* [Exercise description] From the listing below, pull out all lines with "folder" in them.

** Opening Dataset records block **

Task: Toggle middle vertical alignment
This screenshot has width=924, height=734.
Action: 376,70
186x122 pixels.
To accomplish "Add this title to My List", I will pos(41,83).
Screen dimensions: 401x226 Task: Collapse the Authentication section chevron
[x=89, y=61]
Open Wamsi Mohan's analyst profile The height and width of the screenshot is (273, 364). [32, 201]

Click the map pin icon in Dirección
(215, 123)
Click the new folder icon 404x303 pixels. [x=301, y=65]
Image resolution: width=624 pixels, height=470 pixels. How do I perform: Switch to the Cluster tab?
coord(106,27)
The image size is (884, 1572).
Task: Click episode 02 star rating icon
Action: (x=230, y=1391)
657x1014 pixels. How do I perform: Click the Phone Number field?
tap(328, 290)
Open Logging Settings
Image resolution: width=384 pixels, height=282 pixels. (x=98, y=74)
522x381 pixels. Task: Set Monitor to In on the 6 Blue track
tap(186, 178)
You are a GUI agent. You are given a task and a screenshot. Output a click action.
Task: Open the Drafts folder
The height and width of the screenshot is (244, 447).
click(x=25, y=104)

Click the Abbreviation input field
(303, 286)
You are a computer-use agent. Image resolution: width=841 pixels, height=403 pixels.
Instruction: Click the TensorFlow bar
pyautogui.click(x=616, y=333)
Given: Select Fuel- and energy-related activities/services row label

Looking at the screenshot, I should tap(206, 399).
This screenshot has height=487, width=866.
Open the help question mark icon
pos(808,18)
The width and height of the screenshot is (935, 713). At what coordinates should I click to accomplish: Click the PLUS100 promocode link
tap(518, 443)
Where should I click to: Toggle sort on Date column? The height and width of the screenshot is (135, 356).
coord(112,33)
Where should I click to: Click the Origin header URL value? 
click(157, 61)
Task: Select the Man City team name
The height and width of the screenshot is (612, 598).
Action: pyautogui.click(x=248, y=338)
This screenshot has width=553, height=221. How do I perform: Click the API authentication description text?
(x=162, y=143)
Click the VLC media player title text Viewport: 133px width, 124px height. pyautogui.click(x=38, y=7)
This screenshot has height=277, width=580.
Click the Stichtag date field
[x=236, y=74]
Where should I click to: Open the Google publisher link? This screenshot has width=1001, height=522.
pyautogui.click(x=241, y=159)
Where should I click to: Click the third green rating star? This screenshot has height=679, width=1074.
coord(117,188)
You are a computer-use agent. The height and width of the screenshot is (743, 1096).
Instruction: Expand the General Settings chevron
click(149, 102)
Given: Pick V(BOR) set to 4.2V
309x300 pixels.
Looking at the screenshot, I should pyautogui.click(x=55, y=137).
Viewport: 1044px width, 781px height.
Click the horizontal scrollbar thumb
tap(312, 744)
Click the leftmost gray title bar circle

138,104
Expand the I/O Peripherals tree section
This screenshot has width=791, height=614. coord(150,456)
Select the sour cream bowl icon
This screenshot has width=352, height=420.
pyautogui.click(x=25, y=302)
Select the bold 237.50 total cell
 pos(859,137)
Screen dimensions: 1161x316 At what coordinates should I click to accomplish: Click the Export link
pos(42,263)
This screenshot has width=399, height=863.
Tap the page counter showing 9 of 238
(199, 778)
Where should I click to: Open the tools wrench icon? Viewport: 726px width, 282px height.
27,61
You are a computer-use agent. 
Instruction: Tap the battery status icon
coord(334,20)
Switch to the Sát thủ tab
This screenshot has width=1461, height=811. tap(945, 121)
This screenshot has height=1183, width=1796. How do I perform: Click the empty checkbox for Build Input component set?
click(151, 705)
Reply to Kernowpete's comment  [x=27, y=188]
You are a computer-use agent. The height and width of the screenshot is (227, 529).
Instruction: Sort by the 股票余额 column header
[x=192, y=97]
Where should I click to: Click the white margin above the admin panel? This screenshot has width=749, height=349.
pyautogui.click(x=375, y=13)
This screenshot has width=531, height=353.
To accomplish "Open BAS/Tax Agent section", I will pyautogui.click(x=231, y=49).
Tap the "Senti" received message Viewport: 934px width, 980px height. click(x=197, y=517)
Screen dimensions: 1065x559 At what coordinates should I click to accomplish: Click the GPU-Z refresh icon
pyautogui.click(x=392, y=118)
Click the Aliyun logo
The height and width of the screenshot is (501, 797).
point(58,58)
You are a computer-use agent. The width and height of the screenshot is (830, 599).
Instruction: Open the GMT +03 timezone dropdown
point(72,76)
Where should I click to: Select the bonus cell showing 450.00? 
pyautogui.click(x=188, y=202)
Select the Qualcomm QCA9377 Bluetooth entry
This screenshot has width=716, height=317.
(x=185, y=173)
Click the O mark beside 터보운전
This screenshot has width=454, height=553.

** Closing Dataset records block **

* [Reply to the task]
Click the new folder icon 404x303 pixels. [x=301, y=65]
Task: Open the Drafts folder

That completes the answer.